Chapter 9 Raymond Blythe’s Milderhurst
RAYMOND BLYTHE’S MILDERHURST
WHILE Mrs. Bird started on the paperwork, transferring details from my business card, I disengaged myself with a mumble of polite noises and drifted over to peek through the open back door.
A courtyard had been formed by the farmhouse walls and those of other farm buildings: a barn, a dovecote, and a third construction with a conical roof that I would later learn to call an oast house.
A round pool meditated at the center and the pair of fat geese had launched themselves across the sun-warmed surface, floating regally now as ripples chased one another towards the flagstone edges.
Beyond, a peacock inspected the edge of clipped lawn separating the tended courtyard from a meadow of wildflowers that tumbled towards distant parkland.
The whole sunlit garden, framed as it was by the shadowed doorway in which I stood, was like a snapshot of a long-ago spring day, come back somehow to life.
“Glorious, isn’t it?” said Mrs. Bird, behind me suddenly, though I hadn’t noticed her approach. “Have you ever heard of Oliver Sykes?”
“Copper sulfate,” came a disembodied male voice.
I glanced again at the canary, rummaging for seed in his cage, then the picture-hung walls.
“Yes, yes, of course it was,” Mrs. Bird continued, unfazed, “copper sulfate to keep it azure blue.” A sigh.
“That was a long time ago now though. Sadly, Sykes’s moat was filled in decades ago, and his grand circular pool belongs only to the geese.
Full of dirt and duck mess.” She handed me a heavy brass key and patted my fingers closed around it.
“We’ll walk up to the castle tomorrow. The forecast is clear and there’s a beautiful view from the second bridge.

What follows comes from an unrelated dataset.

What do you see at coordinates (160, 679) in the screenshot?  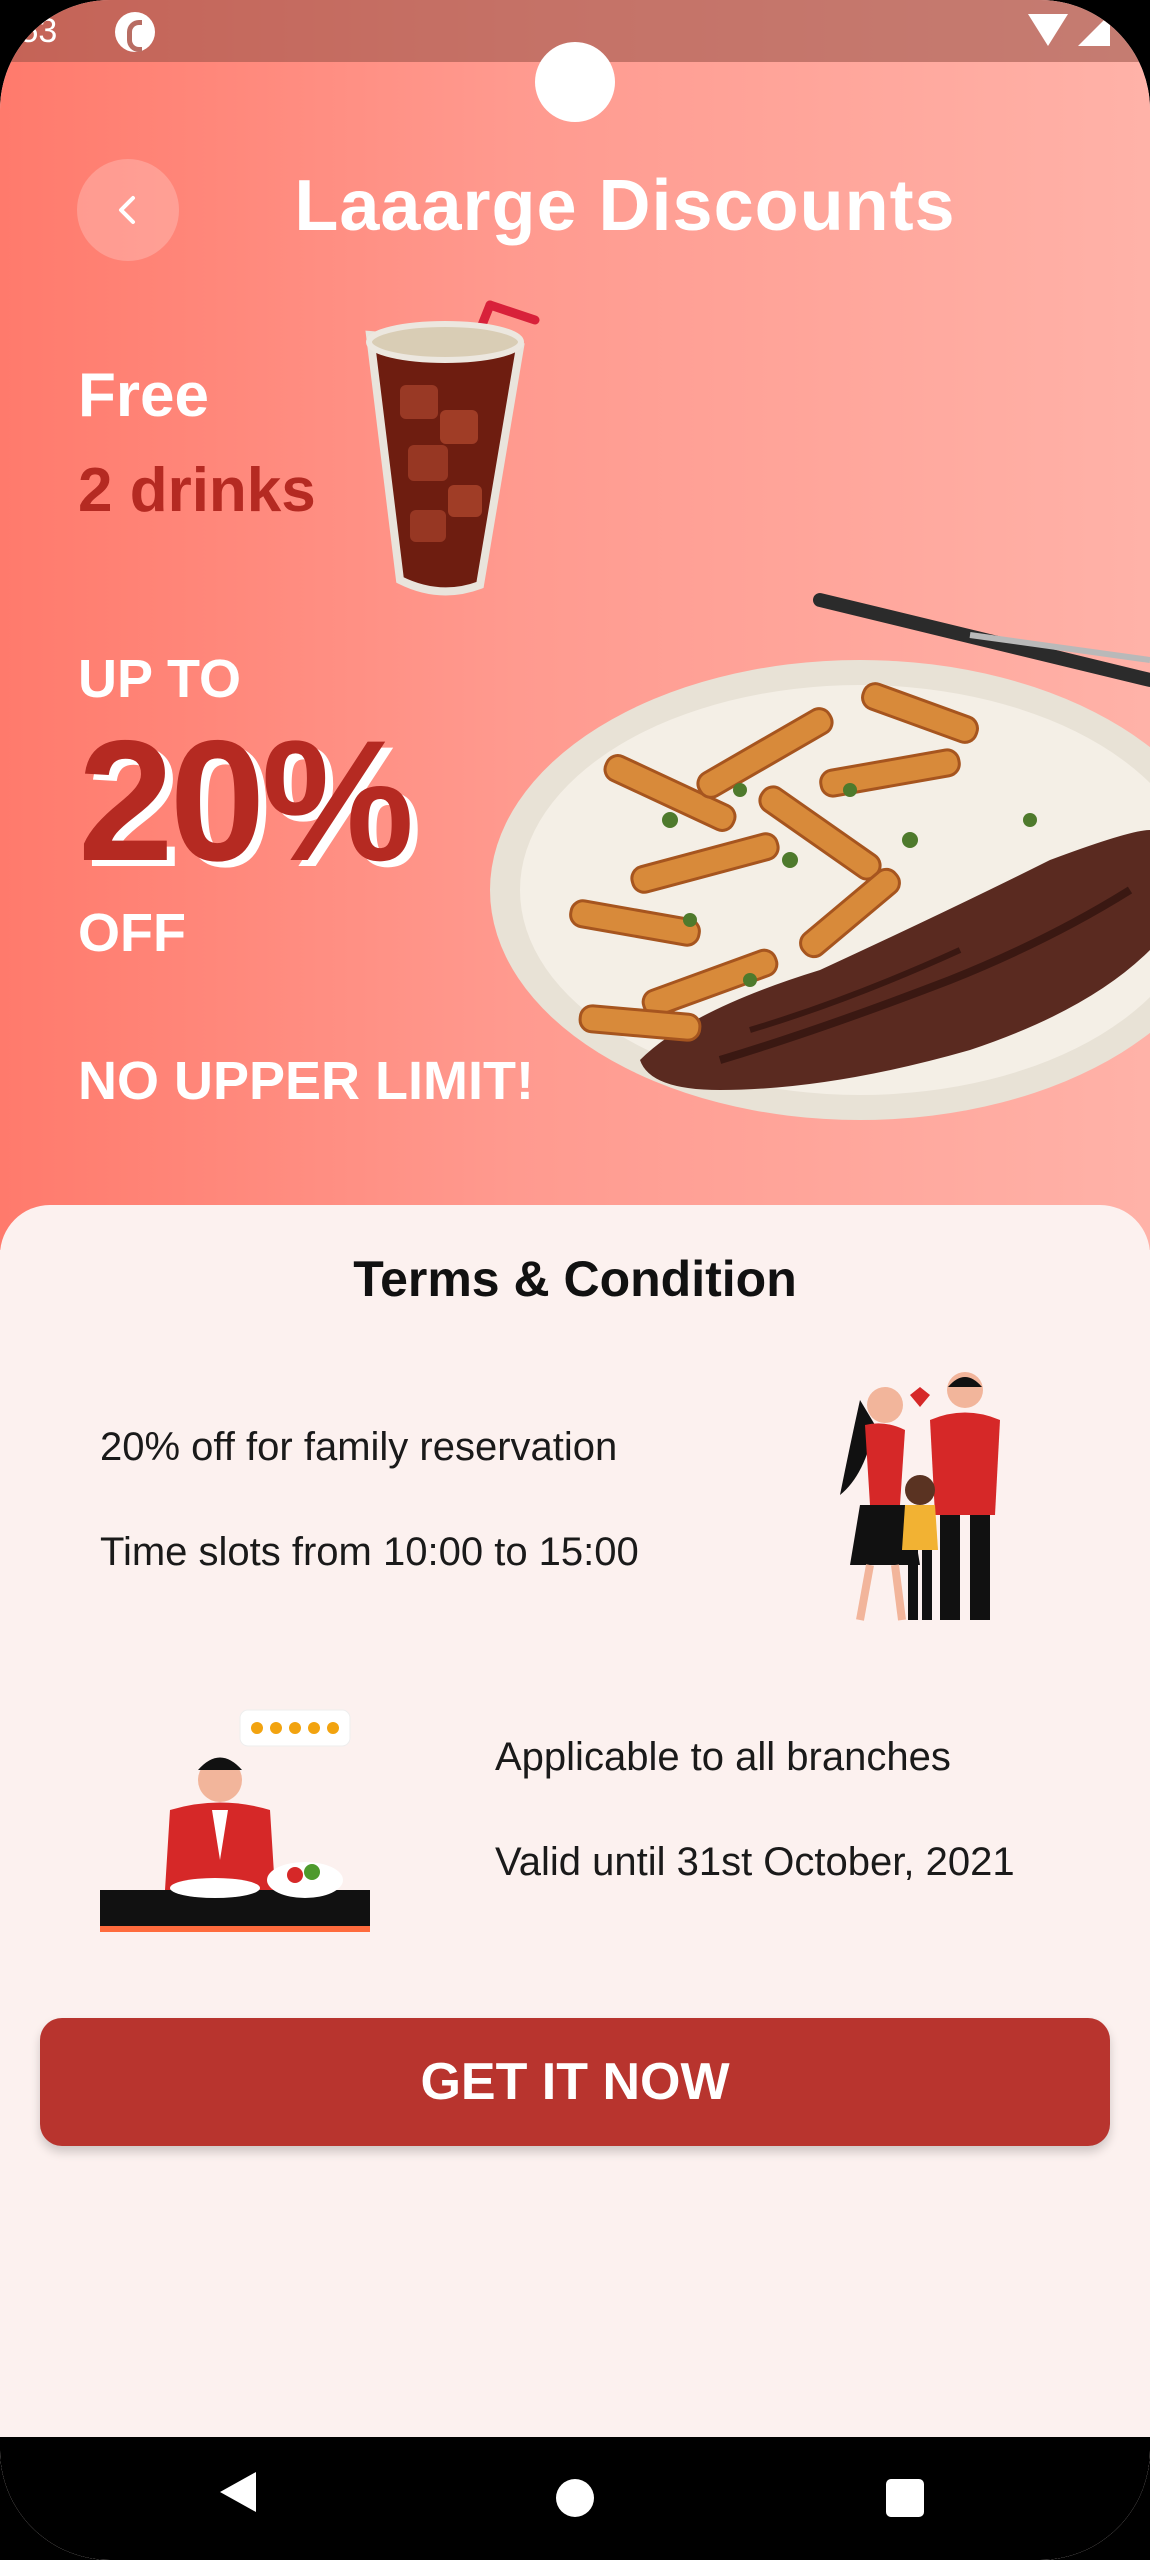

Shall we meet here at ten?”
“You’ve an appointment with the vicar tomorrow morning, dear.” That patient, wood-paneled voice drifted towards us again, however this time I pinpointed its source. A small door, barely visible, hidden in the wall behind the reception counter.
Mrs. Bird pursed her lips and seemed to consider this mysterious amendment before nodding slowly.

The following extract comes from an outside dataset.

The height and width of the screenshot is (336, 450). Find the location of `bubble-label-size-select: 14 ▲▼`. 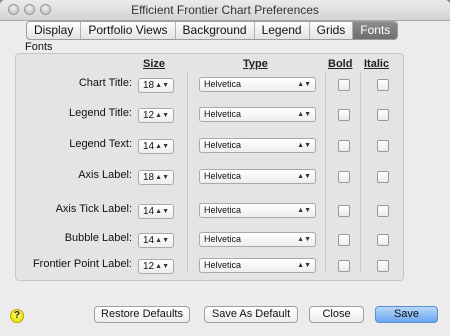

bubble-label-size-select: 14 ▲▼ is located at coordinates (156, 240).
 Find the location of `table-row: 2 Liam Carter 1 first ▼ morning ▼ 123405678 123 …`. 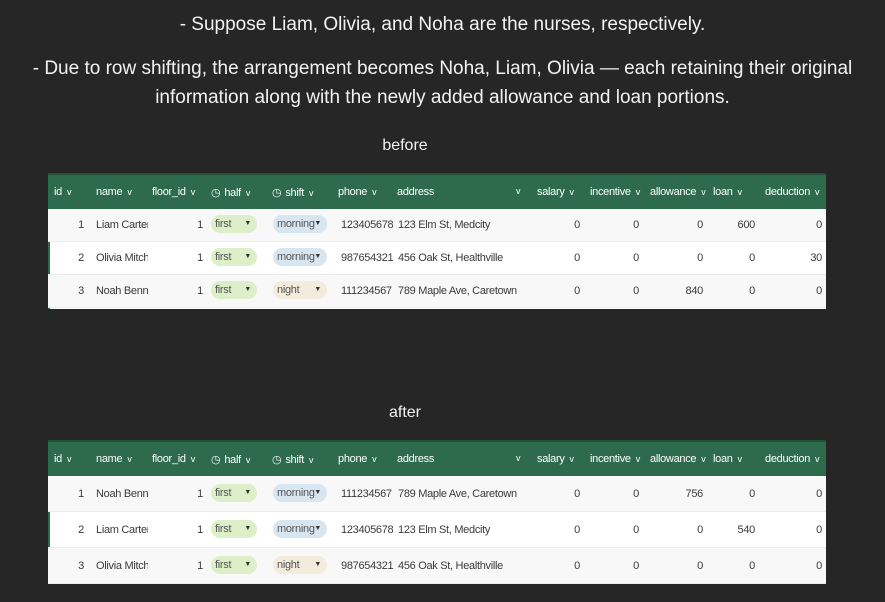

table-row: 2 Liam Carter 1 first ▼ morning ▼ 123405678 123 … is located at coordinates (437, 530).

“Bird’s right. Oh now, what a shame.” She brightened.
“Never mind. I’ll leave you instructions, finish as quickly as I can in the village, and meet you up at the castle.
We’ll only stay an hour. I don’t like to impose any longer: the Misses Blythe are all very old. ”
“An hour sounds perfect.” I could be on my way home to London by lunchtime.
MY ROOM was tiny, a four-poster bed squatting greedily in the center, a narrow writing desk huddled beneath the leaded window and little besides, but the outlook was glorious.
The room was at the back of the farmhouse and the window opened out to look across the same meadow I’d glimpsed through the door downstairs.
The second story, however, offered a better view of the hill that climbed towards the castle, and above the woods I could just pick out the tower’s spire pointing at the sky.
On the desk someone had left a neatly folded plaid picnic blanket and a welcome basket filled with fruit.
The day was balmy and the grounds were beautiful, so I picked up a banana, pinned the blanket beneath my arm, and headed straight downstairs again with my new book, Raymond Blythe’s Milderhurst.
In the courtyard, jasmine sugared the air, great white sprays tumbling from the top of a wooden arbor at the side of the lawn.
Huge goldfish swam slowly near the surface of the pool, listing their plump bodies backwards and forwards to court the afternoon sun.
It was heavenly, but I didn’t stick around; a distant band of trees was calling to me and I wove my way towards it, through the meadow dusted with buttercups, self-sown amid the long grass.
Although it wasn’t quite summer, the day was warm, the air dry, and by the time I’d reached the trees my hairline was laced with perspiration.
I spread the rug in a patch of dappled light and kicked off my shoes.
Somewhere nearby a shallow brook chattered over stones and butterflies sailed the breeze.
The blanket smelled reassuringly of laundry flakes and squashed leaves, and when I sat down the tall meadow grasses enclosed me so I felt utterly alone.
I leaned Raymond Blythe’s Milderhurst against my bent knees and ran my hand over the cover.
It showed a series of black-and-white photos arranged at various angles, as if they’d dropped from someone’s hand and been photographed where they fell.
Beautiful children in old-fashioned dresses, long-ago picnics by a shimmering pool, a line of swimmers posing by the moat; the earnest gazes of people for whom capturing images on photographic paper was a type of magic.
I turned to the first page and began to read.